Writing online is a gamble: you throw a coin over your shoulder and can’t predict where it’ll end up. You just have to hope for the best. It may be cathartic to bare it all on the internet but there are now more risks involved; maybe no one will read it, or maybe your words will travel halfway across the world and be pored over by hundreds of thousands of people unwilling to give you the benefit of the doubt.

Everything is copy, but every wrong move could be your last. Older and more experienced editors should act as custodians but many don’t. For every writer trying to pay rent there is someone above them worried they’ll get made redundant if they cannot magic enough clicks out of thin air. Editors encourage coin tosses because they know they need the win.

Like louche photographers encouraging models to undo another few buttons of their shirt, they welcome and encourage personal writing because they know rubbernecking never goes out of style.

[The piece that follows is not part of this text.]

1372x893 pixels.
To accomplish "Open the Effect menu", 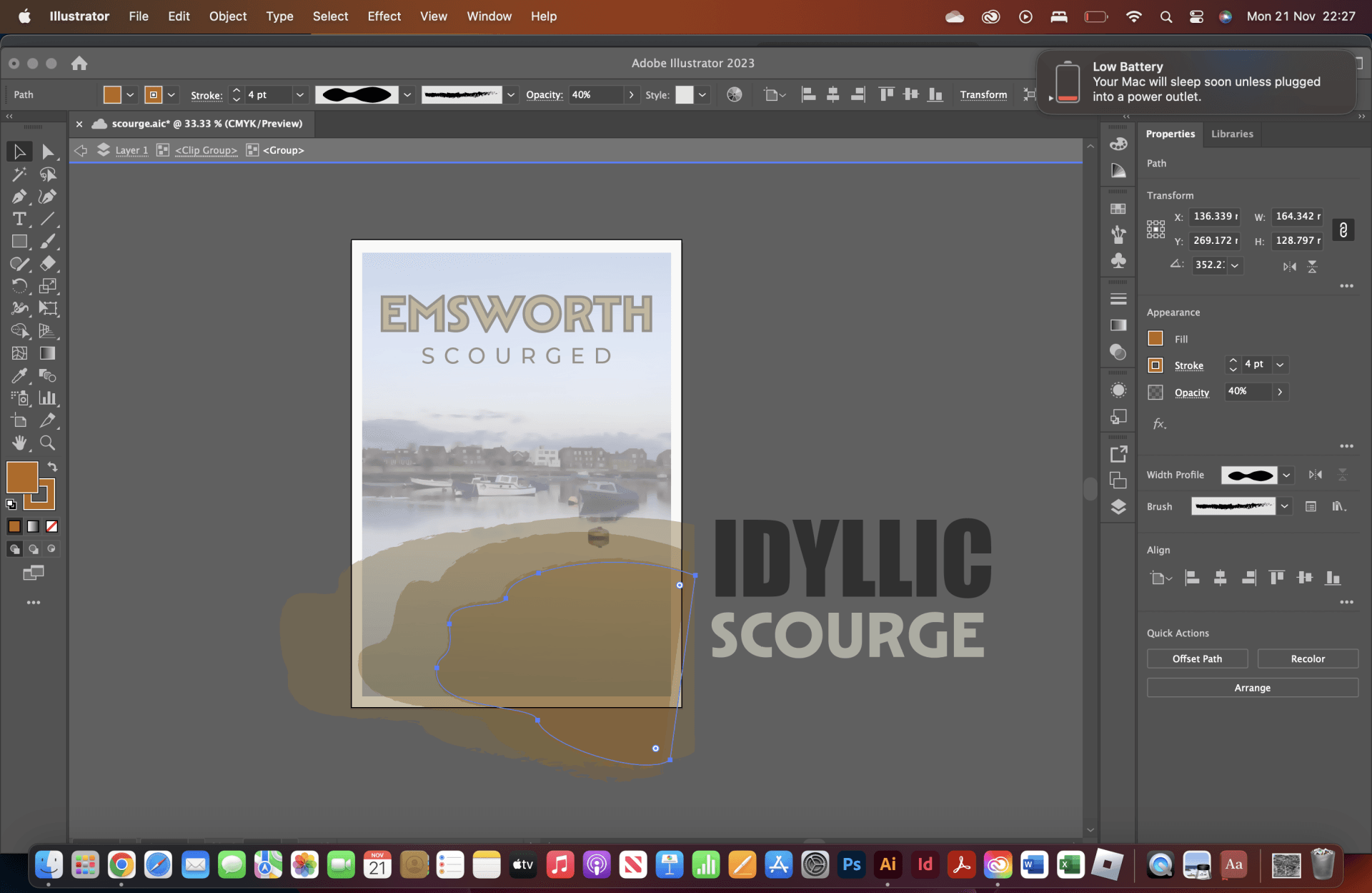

It may take hours or years for those models to regret having taken their tops off, but it’s always too late.

I found Venice maddening and mostly kept quiet about it, because I know what it feels like to share too much of yourself with too many people. Datskovska should get there soon enough, and others will surely follow. It shouldn’t be like this but well, what can you do? If everything is copy, then you can be too.